> **THE PROBLEM**:
Where does the word "will" show up in the records? Copy every line that holds it.

═════ DATA UNDER STUDY ═════

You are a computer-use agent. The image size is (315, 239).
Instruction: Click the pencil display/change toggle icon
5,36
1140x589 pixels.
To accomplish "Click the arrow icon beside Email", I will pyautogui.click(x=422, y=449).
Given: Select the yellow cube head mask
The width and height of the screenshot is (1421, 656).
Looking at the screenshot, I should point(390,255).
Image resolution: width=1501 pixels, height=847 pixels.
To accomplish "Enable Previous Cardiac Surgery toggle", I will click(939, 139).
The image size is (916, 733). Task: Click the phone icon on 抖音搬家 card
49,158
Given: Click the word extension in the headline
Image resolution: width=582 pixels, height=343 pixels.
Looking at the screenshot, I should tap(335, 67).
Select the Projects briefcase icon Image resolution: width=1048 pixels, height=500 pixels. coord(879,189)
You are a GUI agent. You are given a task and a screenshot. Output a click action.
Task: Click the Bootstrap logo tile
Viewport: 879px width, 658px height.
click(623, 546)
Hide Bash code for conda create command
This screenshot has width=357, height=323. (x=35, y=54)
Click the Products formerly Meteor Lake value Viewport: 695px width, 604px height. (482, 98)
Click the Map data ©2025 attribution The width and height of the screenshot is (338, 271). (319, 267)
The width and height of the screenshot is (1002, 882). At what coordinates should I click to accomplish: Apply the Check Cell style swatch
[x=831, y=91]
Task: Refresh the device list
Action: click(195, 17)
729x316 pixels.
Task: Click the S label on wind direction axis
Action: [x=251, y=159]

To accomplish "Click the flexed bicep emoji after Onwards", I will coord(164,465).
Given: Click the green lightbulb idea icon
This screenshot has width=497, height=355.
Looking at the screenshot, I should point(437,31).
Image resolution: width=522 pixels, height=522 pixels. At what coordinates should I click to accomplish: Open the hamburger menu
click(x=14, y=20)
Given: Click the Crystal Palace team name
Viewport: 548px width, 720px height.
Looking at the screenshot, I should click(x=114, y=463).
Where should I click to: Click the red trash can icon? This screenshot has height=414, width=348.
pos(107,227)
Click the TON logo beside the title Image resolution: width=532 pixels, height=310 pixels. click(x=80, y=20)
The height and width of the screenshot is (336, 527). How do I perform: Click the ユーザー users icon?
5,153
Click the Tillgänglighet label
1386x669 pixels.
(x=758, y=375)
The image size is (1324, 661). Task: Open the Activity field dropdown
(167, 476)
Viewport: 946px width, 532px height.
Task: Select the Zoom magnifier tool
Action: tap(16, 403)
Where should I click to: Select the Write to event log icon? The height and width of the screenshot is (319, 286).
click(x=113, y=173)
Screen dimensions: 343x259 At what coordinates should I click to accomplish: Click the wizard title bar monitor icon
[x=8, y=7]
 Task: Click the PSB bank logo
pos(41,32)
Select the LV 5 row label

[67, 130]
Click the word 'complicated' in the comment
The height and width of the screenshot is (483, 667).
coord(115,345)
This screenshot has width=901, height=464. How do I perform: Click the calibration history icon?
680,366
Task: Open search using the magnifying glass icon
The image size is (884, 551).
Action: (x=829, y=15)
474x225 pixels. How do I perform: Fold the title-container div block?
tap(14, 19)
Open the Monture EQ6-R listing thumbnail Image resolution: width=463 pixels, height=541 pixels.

═════

> **RESULT**:
To accomplish "Click the arrow icon beside Email", I will pyautogui.click(x=422, y=449).
To accomplish "Enable Previous Cardiac Surgery toggle", I will click(939, 139).
To accomplish "Click the flexed bicep emoji after Onwards", I will coord(164,465).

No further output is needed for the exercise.